> [Records provided]:
• • • •

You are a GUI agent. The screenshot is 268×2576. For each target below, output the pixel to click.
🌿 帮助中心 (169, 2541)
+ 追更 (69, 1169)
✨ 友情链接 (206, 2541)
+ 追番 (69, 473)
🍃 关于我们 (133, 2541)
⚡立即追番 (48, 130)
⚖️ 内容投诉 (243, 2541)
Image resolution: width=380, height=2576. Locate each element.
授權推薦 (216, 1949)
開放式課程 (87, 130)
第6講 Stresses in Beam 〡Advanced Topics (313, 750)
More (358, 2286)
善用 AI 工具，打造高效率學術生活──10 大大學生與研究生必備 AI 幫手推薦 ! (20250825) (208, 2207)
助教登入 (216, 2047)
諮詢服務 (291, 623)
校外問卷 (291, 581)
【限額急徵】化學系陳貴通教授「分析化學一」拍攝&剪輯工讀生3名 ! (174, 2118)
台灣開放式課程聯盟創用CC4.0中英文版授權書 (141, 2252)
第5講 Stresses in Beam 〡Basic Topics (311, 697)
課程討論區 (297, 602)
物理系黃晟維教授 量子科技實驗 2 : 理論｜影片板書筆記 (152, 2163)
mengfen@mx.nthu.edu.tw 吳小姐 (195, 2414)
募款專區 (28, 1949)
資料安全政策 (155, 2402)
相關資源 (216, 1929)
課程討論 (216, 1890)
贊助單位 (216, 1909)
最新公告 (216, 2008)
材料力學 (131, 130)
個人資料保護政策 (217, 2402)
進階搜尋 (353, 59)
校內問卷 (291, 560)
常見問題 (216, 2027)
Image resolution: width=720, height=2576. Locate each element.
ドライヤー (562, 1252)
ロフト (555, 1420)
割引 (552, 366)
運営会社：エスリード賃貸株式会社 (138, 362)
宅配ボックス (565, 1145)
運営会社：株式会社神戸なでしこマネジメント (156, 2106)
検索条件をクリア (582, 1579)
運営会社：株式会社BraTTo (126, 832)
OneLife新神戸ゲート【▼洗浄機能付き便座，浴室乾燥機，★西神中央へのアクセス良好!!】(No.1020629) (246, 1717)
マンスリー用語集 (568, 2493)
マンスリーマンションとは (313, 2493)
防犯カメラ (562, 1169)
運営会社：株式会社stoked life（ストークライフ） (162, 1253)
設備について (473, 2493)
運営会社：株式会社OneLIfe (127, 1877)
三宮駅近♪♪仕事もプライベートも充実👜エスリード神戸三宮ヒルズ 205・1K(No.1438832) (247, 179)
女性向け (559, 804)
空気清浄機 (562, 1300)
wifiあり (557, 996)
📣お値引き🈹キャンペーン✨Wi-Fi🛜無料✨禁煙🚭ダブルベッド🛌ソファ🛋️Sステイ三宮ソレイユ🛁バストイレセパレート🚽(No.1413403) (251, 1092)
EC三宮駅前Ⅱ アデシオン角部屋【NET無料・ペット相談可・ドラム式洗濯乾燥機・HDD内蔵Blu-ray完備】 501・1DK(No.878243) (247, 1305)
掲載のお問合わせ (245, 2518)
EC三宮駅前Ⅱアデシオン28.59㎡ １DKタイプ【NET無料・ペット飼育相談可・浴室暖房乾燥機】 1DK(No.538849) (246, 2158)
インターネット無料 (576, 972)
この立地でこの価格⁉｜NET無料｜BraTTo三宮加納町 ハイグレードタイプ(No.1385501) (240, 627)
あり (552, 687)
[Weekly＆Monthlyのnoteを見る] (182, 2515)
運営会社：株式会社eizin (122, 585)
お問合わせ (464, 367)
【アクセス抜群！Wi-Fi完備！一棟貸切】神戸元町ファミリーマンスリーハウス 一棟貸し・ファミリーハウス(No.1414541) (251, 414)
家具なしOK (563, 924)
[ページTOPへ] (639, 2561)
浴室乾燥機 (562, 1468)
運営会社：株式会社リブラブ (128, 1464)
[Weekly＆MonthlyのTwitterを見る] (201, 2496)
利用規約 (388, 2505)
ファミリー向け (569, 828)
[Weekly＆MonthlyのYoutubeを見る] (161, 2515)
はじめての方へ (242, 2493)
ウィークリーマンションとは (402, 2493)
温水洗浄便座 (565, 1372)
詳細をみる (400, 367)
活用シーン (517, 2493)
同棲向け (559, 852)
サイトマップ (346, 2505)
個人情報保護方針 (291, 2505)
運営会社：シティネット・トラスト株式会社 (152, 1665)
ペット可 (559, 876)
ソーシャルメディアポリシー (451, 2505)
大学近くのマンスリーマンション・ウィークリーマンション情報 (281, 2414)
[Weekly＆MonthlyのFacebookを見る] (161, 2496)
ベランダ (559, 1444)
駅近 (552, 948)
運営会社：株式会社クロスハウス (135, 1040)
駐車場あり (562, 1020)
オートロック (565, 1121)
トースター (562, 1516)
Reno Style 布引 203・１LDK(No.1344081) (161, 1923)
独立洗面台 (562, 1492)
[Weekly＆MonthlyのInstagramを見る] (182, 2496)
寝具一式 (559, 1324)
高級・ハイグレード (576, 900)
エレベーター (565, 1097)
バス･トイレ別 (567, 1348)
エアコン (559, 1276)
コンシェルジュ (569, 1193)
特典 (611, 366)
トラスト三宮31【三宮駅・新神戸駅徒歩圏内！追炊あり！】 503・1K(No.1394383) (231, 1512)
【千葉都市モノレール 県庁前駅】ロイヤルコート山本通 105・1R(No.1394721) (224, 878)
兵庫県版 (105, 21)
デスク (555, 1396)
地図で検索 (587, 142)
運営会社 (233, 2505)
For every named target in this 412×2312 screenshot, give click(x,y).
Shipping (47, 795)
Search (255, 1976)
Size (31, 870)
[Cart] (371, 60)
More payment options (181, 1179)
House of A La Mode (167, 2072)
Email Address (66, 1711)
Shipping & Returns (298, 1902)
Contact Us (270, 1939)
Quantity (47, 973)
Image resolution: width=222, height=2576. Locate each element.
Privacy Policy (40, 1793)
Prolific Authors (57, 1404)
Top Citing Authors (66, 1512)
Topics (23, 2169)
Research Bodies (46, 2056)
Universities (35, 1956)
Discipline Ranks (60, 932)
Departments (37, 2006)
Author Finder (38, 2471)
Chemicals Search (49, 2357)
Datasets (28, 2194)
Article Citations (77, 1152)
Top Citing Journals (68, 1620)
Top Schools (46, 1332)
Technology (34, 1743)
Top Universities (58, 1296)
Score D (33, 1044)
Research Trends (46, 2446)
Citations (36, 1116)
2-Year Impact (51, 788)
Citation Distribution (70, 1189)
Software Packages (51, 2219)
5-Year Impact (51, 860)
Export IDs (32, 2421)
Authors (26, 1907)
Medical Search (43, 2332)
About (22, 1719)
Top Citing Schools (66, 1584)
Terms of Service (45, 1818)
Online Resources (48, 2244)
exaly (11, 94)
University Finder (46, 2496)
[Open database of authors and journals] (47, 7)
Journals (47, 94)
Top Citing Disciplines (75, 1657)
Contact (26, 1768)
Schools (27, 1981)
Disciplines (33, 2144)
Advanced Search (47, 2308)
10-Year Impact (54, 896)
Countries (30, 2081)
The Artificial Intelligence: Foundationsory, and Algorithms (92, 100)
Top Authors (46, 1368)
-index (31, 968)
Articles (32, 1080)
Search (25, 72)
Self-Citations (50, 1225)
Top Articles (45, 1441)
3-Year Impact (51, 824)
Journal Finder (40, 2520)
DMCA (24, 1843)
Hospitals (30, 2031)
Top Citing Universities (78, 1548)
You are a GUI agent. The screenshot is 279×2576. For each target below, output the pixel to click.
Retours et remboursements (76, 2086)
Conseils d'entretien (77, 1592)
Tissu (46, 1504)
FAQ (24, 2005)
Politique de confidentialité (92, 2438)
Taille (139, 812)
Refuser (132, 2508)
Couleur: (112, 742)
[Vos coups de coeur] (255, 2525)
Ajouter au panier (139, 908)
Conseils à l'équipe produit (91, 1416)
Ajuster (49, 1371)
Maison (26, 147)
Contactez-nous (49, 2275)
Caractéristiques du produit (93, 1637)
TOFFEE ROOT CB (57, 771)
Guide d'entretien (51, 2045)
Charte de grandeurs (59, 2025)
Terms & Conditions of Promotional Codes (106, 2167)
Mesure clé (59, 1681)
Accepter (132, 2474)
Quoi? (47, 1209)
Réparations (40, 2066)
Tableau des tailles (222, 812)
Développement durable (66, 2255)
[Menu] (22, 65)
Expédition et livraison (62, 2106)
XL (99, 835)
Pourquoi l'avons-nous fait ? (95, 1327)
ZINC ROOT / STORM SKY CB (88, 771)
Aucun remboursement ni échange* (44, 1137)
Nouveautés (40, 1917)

• • • •

> [Assignment]: Reproduce exactly the stretch of the material above that starts at the line with "個人資料保護政策 (217, 2402)" and ends at the line with "女性向け (559, 804)", both included, and nothing else.

> [Solution to this problem]:
個人資料保護政策 (217, 2402)
進階搜尋 (353, 59)
校內問卷 (291, 560)
常見問題 (216, 2027)
Image resolution: width=720, height=2576. Locate each element.
ドライヤー (562, 1252)
ロフト (555, 1420)
割引 (552, 366)
運営会社：エスリード賃貸株式会社 (138, 362)
宅配ボックス (565, 1145)
運営会社：株式会社神戸なでしこマネジメント (156, 2106)
検索条件をクリア (582, 1579)
運営会社：株式会社BraTTo (126, 832)
OneLife新神戸ゲート【▼洗浄機能付き便座，浴室乾燥機，★西神中央へのアクセス良好!!】(No.1020629) (246, 1717)
マンスリー用語集 (568, 2493)
マンスリーマンションとは (313, 2493)
防犯カメラ (562, 1169)
運営会社：株式会社stoked life（ストークライフ） (162, 1253)
設備について (473, 2493)
運営会社：株式会社OneLIfe (127, 1877)
三宮駅近♪♪仕事もプライベートも充実👜エスリード神戸三宮ヒルズ 205・1K(No.1438832) (247, 179)
女性向け (559, 804)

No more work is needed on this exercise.